-- What is being asked --
Rewrite the entries below as a JSON list of strings, one string per line, leaving out blank lines.

—————

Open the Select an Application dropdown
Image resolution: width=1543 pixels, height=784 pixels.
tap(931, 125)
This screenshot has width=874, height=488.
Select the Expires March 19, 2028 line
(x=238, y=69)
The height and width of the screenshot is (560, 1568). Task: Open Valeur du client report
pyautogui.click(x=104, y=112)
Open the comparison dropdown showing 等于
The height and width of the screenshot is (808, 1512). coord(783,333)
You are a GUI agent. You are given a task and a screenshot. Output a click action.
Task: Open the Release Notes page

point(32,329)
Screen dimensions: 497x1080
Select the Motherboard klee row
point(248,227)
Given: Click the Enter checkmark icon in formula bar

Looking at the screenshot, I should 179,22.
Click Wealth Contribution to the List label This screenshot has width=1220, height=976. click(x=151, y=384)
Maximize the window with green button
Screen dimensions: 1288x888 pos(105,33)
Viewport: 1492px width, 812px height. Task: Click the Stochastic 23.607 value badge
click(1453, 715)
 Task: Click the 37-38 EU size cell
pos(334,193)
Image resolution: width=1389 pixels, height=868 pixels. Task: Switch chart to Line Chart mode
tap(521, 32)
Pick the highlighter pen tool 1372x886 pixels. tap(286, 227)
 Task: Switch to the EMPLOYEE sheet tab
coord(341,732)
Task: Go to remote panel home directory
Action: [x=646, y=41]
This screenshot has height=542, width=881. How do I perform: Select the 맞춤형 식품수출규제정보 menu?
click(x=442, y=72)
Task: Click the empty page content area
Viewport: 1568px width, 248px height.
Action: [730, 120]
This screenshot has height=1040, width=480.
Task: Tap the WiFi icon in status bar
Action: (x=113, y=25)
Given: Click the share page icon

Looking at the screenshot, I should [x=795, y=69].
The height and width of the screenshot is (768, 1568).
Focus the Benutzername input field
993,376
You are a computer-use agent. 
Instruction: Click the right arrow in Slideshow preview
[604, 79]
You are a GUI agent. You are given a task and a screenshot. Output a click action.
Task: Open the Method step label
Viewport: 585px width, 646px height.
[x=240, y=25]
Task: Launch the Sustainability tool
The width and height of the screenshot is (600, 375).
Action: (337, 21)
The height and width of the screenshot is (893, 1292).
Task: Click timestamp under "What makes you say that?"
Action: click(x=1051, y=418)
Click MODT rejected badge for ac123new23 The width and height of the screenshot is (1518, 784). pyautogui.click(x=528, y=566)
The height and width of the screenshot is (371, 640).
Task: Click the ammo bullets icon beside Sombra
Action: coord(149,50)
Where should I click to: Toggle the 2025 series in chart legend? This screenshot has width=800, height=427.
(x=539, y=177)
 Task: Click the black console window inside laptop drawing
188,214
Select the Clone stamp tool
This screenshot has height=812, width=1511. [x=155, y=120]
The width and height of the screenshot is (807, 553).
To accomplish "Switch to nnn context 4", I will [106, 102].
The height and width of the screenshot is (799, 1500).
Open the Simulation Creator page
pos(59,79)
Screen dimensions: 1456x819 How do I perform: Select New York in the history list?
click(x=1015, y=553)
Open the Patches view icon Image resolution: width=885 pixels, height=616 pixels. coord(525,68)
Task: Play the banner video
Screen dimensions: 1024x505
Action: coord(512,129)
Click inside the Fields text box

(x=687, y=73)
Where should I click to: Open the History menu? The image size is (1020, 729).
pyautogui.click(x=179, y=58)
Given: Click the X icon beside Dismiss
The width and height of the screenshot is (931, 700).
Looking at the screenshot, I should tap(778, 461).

—————

-- Task response --
[
  "Open the Select an Application dropdown",
  "Image resolution: width=1543 pixels, height=784 pixels.",
  "tap(931, 125)",
  "This screenshot has width=874, height=488.",
  "Select the Expires March 19, 2028 line",
  "(x=238, y=69)",
  "The height and width of the screenshot is (560, 1568). Task: Open Valeur du client report",
  "pyautogui.click(x=104, y=112)",
  "Open the comparison dropdown showing 等于",
  "The height and width of the screenshot is (808, 1512). coord(783,333)",
  "You are a GUI agent. You are given a task and a screenshot. Output a click action.",
  "Task: Open the Release Notes page",
  "point(32,329)",
  "Screen dimensions: 497x1080",
  "Select the Motherboard klee row",
  "point(248,227)",
  "Given: Click the Enter checkmark icon in formula bar",
  "Looking at the screenshot, I should 179,22.",
  "Click Wealth Contribution to the List label This screenshot has width=1220, height=976. click(x=151, y=384)",
  "Maximize the window with green button",
  "Screen dimensions: 1288x888 pos(105,33)",
  "Viewport: 1492px width, 812px height. Task: Click the Stochastic 23.607 value badge",
  "click(1453, 715)",
  " Task: Click the 37-38 EU size cell",
  "pos(334,193)",
  "Image resolution: width=1389 pixels, height=868 pixels. Task: Switch chart to Line Chart mode",
  "tap(521, 32)",
  "Pick the highlighter pen tool 1372x886 pixels. tap(286, 227)",
  " Task: Switch to the EMPLOYEE sheet tab",
  "coord(341,732)",
  "Task: Go to remote panel home directory",
  "Action: [x=646, y=41]",
  "This screenshot has height=542, width=881. How do I perform: Select the 맞춤형 식품수출규제정보 menu?",
  "click(x=442, y=72)",
  "Task: Click the empty page content area",
  "Viewport: 1568px width, 248px height.",
  "Action: [730, 120]",
  "This screenshot has height=1040, width=480.",
  "Task: Tap the WiFi icon in status bar",
  "Action: (x=113, y=25)",
  "Given: Click the share page icon",
  "Looking at the screenshot, I should [x=795, y=69].",
  "The height and width of the screenshot is (768, 1568).",
  "Focus the Benutzername input field",
  "993,376",
  "You are a computer-use agent. ",
  "Instruction: Click the right arrow in Slideshow preview",
  "[604, 79]",
  "You are a GUI agent. You are given a task and a screenshot. Output a click action.",
  "Task: Open the Method step label",
  "Viewport: 585px width, 646px height.",
  "[x=240, y=25]",
  "Task: Launch the Sustainability tool",
  "The width and height of the screenshot is (600, 375).",
  "Action: (337, 21)",
  "The height and width of the screenshot is (893, 1292).",
  "Task: Click timestamp under \"What makes you say that?\"",
  "Action: click(x=1051, y=418)",
  "Click MODT rejected badge for ac123new23 The width and height of the screenshot is (1518, 784). pyautogui.click(x=528, y=566)",
  "The height and width of the screenshot is (371, 640).",
  "Task: Click the ammo bullets icon beside Sombra",
  "Action: coord(149,50)",
  "Where should I click to: Toggle the 2025 series in chart legend? This screenshot has width=800, height=427.",
  "(x=539, y=177)",
  " Task: Click the black console window inside laptop drawing",
  "188,214",
  "Select the Clone stamp tool",
  "This screenshot has height=812, width=1511. [x=155, y=120]",
  "The width and height of the screenshot is (807, 553).",
  "To accomplish \"Switch to nnn context 4\", I will [106, 102].",
  "The height and width of the screenshot is (799, 1500).",
  "Open the Simulation Creator page",
  "pos(59,79)",
  "Screen dimensions: 1456x819 How do I perform: Select New York in the history list?",
  "click(x=1015, y=553)",
  "Open the Patches view icon Image resolution: width=885 pixels, height=616 pixels. coord(525,68)",
  "Task: Play the banner video",
  "Screen dimensions: 1024x505",
  "Action: coord(512,129)",
  "Click inside the Fields text box",
  "(x=687, y=73)",
  "Where should I click to: Open the History menu? The image size is (1020, 729).",
  "pyautogui.click(x=179, y=58)",
  "Given: Click the X icon beside Dismiss",
  "The width and height of the screenshot is (931, 700).",
  "Looking at the screenshot, I should tap(778, 461)."
]